:: TASK MATERIAL
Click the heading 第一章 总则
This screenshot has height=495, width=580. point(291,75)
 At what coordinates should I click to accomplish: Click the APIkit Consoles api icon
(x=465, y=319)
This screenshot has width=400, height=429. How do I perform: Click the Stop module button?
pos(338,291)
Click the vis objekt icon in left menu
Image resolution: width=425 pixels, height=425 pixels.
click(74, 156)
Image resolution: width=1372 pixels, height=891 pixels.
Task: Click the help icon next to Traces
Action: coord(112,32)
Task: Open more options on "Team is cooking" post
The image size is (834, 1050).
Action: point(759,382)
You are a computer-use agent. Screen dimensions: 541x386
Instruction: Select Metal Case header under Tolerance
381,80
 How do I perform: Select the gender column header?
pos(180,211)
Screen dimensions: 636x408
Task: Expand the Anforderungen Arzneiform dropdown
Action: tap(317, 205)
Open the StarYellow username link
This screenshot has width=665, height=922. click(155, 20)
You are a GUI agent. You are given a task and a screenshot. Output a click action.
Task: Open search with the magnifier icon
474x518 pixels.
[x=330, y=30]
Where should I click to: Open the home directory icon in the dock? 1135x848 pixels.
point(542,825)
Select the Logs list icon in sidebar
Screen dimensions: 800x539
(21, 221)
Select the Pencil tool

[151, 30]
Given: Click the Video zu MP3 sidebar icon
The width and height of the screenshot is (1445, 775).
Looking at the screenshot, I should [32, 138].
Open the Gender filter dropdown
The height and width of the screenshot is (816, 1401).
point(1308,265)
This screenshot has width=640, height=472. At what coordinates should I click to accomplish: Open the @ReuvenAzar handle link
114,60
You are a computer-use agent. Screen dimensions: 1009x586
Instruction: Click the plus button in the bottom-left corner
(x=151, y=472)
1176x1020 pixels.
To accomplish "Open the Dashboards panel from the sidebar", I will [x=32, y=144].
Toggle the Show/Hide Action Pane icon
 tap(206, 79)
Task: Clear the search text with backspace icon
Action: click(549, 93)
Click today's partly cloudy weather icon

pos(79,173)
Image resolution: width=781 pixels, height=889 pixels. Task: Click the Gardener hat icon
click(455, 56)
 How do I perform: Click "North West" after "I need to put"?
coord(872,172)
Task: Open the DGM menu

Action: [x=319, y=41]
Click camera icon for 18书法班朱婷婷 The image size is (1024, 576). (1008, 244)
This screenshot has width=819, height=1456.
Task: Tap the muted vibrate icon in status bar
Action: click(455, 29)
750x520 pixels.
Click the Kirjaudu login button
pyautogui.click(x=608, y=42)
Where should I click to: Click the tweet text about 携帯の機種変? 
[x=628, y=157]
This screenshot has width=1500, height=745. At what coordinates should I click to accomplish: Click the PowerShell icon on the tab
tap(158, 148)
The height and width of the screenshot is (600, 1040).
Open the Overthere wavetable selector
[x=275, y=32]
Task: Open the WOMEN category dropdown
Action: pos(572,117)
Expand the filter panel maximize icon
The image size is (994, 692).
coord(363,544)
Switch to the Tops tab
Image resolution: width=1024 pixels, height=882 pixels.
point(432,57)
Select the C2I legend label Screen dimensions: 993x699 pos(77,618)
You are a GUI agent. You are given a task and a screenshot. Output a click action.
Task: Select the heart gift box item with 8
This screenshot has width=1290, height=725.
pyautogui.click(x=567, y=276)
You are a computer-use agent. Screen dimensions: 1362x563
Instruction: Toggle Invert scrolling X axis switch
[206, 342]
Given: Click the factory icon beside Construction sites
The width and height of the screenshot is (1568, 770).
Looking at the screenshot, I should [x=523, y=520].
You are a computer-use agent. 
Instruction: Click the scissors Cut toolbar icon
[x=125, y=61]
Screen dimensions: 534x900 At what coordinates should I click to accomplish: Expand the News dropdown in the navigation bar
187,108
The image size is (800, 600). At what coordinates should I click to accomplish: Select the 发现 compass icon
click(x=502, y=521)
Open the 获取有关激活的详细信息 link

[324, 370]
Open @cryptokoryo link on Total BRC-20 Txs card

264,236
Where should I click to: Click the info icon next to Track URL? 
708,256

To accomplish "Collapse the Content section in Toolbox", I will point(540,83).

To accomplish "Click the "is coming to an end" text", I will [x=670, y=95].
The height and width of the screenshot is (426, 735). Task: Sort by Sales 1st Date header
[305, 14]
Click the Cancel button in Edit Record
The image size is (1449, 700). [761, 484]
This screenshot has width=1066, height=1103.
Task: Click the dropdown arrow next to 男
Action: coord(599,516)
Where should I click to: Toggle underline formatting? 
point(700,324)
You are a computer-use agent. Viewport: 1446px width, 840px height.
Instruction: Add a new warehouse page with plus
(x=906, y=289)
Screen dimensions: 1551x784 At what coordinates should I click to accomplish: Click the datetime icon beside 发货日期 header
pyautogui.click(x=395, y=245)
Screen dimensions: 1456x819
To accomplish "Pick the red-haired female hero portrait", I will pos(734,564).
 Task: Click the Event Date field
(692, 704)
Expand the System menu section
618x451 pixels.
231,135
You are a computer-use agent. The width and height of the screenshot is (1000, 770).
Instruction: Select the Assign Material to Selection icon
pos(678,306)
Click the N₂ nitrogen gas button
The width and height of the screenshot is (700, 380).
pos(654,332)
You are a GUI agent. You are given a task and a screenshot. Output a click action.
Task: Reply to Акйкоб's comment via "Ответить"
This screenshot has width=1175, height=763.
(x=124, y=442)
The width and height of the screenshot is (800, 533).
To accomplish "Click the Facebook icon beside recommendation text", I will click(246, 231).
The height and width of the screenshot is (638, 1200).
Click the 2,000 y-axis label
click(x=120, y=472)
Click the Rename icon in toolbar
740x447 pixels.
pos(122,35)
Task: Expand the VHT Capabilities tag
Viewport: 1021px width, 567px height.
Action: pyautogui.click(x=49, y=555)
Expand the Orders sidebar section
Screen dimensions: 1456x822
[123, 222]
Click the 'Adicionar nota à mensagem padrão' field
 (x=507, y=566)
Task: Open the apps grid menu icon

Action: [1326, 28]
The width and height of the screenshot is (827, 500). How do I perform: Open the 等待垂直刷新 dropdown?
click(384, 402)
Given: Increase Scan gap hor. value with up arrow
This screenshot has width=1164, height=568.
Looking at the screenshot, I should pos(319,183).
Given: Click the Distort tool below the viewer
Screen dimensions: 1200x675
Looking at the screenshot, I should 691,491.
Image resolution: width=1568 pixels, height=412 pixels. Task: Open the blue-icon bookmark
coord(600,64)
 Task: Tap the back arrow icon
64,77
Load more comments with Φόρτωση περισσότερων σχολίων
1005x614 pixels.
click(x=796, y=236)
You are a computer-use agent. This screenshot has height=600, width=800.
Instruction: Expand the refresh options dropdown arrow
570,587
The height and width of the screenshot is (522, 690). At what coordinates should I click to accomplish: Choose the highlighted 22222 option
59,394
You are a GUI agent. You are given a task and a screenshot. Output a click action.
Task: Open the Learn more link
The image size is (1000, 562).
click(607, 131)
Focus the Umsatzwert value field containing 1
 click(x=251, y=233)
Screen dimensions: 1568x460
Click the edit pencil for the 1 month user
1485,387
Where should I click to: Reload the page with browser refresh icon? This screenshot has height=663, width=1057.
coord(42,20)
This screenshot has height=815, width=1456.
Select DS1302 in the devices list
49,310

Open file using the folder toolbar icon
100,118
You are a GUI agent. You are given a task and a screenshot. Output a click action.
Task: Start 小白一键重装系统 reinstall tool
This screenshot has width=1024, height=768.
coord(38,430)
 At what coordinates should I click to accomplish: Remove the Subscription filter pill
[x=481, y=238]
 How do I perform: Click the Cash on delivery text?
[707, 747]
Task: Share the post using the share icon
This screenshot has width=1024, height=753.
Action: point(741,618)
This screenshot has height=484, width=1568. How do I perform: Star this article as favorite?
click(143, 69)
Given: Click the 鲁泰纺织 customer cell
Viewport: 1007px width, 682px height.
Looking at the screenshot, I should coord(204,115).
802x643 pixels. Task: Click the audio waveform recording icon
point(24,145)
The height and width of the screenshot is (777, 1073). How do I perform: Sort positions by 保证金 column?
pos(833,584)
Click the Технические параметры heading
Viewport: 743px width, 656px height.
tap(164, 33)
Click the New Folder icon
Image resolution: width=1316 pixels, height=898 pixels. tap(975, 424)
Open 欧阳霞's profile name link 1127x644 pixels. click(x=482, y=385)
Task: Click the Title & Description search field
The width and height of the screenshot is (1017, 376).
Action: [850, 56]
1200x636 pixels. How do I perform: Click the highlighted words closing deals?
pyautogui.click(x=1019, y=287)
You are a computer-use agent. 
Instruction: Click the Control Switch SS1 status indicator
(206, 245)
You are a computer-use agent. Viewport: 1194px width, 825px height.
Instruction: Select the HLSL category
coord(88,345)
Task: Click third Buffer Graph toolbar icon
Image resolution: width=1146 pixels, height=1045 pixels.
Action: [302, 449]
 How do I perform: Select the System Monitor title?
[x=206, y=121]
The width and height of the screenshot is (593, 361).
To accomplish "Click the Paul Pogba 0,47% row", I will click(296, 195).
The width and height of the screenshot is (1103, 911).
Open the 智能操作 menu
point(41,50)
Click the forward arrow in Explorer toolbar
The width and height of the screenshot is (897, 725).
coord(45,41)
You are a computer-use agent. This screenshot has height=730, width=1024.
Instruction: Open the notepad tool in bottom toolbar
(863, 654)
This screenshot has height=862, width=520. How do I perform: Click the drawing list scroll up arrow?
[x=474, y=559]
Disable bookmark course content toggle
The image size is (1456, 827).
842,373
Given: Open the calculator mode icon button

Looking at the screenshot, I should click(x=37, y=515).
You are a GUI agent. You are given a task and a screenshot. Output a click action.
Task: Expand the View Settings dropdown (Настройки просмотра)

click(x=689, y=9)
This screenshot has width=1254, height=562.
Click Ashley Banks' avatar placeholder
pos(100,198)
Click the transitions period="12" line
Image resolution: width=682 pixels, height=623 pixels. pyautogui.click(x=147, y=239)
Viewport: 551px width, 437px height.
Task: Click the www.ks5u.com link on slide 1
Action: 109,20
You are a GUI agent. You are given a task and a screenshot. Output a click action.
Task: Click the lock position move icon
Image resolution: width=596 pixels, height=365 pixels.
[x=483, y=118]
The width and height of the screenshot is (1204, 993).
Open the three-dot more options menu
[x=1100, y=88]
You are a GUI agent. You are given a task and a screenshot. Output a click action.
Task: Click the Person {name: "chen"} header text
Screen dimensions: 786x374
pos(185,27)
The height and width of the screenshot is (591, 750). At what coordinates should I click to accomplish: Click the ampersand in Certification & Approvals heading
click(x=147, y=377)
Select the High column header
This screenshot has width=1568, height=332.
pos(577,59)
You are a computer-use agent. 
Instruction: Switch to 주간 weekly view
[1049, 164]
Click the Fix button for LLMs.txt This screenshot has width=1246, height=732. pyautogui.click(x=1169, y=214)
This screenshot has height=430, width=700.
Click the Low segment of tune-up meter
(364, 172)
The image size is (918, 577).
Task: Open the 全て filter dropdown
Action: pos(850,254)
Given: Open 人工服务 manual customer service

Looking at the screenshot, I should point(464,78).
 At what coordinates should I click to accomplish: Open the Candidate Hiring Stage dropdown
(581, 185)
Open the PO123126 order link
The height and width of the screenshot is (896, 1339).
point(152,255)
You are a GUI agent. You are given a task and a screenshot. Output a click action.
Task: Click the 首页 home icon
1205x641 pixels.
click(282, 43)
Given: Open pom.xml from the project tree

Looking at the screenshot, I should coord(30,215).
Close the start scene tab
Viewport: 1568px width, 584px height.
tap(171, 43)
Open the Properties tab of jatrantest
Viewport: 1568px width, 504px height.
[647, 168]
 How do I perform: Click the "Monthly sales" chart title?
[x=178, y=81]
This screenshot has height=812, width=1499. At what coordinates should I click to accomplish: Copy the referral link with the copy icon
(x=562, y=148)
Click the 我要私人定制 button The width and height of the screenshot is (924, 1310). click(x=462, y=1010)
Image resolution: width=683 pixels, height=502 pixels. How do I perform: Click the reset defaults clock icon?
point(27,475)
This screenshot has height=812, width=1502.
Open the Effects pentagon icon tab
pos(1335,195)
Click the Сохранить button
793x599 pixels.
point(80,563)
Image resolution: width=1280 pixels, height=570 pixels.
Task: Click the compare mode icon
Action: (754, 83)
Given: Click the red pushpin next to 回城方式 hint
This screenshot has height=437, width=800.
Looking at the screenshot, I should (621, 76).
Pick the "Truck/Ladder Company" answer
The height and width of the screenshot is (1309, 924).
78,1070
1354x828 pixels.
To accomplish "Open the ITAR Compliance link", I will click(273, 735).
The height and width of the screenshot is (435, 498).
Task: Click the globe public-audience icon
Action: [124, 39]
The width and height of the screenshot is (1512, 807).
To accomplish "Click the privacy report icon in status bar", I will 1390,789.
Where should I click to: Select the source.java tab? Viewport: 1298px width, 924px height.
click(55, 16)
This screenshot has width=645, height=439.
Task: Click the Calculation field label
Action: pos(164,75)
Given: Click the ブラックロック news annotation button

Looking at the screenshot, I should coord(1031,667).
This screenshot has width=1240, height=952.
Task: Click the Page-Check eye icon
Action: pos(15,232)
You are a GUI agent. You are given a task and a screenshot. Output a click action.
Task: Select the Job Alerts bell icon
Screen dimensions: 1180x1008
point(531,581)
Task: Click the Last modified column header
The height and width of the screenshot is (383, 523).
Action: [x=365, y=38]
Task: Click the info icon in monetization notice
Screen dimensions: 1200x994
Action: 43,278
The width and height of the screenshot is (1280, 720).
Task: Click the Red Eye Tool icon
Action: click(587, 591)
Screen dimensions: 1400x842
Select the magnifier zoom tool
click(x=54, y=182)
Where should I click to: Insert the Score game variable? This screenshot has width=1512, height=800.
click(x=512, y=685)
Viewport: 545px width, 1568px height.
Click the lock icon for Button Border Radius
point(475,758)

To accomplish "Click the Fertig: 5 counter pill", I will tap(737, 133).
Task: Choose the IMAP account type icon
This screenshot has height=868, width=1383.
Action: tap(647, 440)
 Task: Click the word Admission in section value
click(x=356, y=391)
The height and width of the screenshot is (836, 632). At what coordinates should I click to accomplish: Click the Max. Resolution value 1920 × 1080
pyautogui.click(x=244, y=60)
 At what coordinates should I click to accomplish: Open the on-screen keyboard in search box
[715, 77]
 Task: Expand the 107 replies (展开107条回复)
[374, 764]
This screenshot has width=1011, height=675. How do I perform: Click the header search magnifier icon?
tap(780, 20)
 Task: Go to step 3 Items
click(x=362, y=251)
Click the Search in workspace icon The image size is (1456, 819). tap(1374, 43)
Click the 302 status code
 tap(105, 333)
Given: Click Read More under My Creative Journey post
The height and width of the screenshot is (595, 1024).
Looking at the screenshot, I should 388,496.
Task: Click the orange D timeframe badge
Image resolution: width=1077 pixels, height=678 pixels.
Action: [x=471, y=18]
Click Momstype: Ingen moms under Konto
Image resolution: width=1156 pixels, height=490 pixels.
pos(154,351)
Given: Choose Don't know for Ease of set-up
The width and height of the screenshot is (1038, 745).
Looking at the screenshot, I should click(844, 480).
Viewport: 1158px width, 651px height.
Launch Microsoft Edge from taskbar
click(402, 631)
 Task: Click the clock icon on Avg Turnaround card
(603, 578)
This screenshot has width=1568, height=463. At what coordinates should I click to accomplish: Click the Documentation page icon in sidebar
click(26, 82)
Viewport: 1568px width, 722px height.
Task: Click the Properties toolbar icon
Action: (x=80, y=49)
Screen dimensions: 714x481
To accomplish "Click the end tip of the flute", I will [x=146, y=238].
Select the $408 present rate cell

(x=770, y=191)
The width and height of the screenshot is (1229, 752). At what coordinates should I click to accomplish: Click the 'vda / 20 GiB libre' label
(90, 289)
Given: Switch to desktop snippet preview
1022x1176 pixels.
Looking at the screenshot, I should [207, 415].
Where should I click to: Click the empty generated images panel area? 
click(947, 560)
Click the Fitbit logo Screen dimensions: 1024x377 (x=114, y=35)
::::
**TASK DIRECTIONS:**
Word for word, output the lines of the data from its first line through the line where "Task: Open more" appears, and stop there.

**OUTPUT OF THE TASK:**
Click the heading 第一章 总则
This screenshot has height=495, width=580. point(291,75)
 At what coordinates should I click to accomplish: Click the APIkit Consoles api icon
(x=465, y=319)
This screenshot has width=400, height=429. How do I perform: Click the Stop module button?
pos(338,291)
Click the vis objekt icon in left menu
Image resolution: width=425 pixels, height=425 pixels.
click(74, 156)
Image resolution: width=1372 pixels, height=891 pixels.
Task: Click the help icon next to Traces
Action: coord(112,32)
Task: Open more options on "Team is cooking" post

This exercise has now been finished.